Speaking of headlights, I knew a girl...

Kidding


Sent from my iPhone using Tapatalk


----------



## Steadfastly (Nov 14, 2008)

Diablo said:


> didnt work for me. even with wet sanding them at 1000-2000 grit.


There is a product you can get at Speedy Glass that should work. They use it for clearing plexi-glass.


----------



## vadsy (Dec 2, 2010)

Steadfastly said:


> There is a product you can get at Speedy Glass that should work. They use it for clearing plexi-glass.


Lets keep this thread on topic, hm'kay


----------



## Diablo (Dec 20, 2007)

vadsy said:


> Lets keep this thread on topic, hm'kay


its probably just about run its course.
How many pages do you expect a rant on tramp stamps to go?


----------



## vadsy (Dec 2, 2010)

Diablo said:


> its probably just about run its course.
> How many pages do you expect a rant on tramp stamps to go?


I think the comment was more Steadly specific, I have to keep up appearances after all. I was hoping we could keep going or at least diversify since you opened the floor with a brilliant headlights segue.

Just for the record, it wasn't a rant, I love this sort of tattoo..., and the people that get them!


----------



## Guest (Jan 4, 2017)

vadsy said:


> I love this sort of tattoo..., and the people that get them!


If you insist ..


----------



## Diablo (Dec 20, 2007)

vadsy said:


> I think the comment was more Steadly specific, I have to keep up appearances after all. I was hoping we could keep going or at least diversify since you opened the floor with a brilliant headlights segue.
> 
> Just for the record, it wasn't a rant, I love this sort of tattoo..., and the people that get them!


I'm all for it, as long as the slutty pics keep coming. Otherwise, kill it.
Some posters on this site like to make up rules for their threads, a good one for this one would be mandated pics with every post


----------



## vadsy (Dec 2, 2010)

Diablo said:


> I'm all for it, as long as the slutty pics keep coming. Otherwise, kill it.
> Some posters on this site like to make up rules for their threads, a good one for this one would be mandated pics with every post


I can't kill it but I can let go if the time has come. I don't want to make rules but I can encourage.

Go forth people!!

Here is one for Steadly, skiing related and even better it's on a dude, thats a toofer!


----------



## dcole (Oct 8, 2008)

vadsy said:


> When I see a tramp stamp I think....


I'd tap that! Oh wait... thats my cousin!


----------



## vadsy (Dec 2, 2010)

dcole said:


> I'd tap that! Oh wait... thats my cousin!

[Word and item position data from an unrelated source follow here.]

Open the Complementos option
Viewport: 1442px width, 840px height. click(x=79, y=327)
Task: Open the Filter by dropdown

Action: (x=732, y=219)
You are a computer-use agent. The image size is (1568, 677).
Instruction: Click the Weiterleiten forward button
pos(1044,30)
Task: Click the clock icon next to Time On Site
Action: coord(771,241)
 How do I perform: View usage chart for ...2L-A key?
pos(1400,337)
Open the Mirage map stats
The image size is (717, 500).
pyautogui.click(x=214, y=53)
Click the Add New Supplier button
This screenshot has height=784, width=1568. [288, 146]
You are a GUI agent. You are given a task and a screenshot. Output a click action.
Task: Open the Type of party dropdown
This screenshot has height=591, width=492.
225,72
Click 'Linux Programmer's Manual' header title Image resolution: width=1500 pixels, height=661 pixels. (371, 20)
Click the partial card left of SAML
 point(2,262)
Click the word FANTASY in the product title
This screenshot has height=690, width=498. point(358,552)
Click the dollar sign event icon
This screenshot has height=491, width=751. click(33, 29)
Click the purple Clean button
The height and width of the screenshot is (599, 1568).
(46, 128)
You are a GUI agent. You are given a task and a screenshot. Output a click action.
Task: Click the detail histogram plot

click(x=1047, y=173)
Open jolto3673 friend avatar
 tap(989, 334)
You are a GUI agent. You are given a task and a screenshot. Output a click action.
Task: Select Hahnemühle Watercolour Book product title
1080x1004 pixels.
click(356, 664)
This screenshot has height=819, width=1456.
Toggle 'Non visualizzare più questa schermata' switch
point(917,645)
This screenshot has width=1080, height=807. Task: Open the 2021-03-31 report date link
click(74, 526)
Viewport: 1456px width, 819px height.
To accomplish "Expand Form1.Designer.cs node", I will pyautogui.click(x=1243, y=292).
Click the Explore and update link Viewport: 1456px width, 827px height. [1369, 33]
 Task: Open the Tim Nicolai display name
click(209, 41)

They have an app now to help people avoid that awkward situation.


----------



## Electraglide (Jan 24, 2010)

dcole said:


> I'd tap that! Oh wait... thats my cousin!


This is a problem?


----------



## Electraglide (Jan 24, 2010)

cheezyridr said:


> i used to date a girl who had tattoos all over before it became cool. most of them you couldn't normally see, wearing jeans and a blouse. on friday nights when we went out and she wore her tiny little outfit from fredericks of hollywood, you still only saw the tip of the iceberg. her first ones were all the ones girls usually get. a heart, a butterfly, unicorn, crescent moon, a cherry you know where, a rainbow, you know the ones. others were not so girly. a panther, a tiger, a spider, a battleship.
> 
> when i think of her now, i wonder what that tiger looks like these days? considering where it was, there may have been some movement. i wonder if the battleship still floats, or if the harbor is at permanent low-tide? she had many other tats, one of them went from her ankle to her lower back. but no tramp stamp in the sense spoken of here


My son's mom has ink. Most still look good after all these years. Nothing that could be called a tramp stamp, more like a shirt now. A pair of rosebuds you know where......the cherry went a long time ago.


----------



## High/Deaf (Aug 19, 2009)

vadsy said:


> They have an app now to help people avoid that awkward situation.


LOL

Much like dentists, it don't work in Arkansas or Tennessee though.


----------



## High/Deaf (Aug 19, 2009)

Electraglide said:


> My son's mom has ink. Most still look good after all these years.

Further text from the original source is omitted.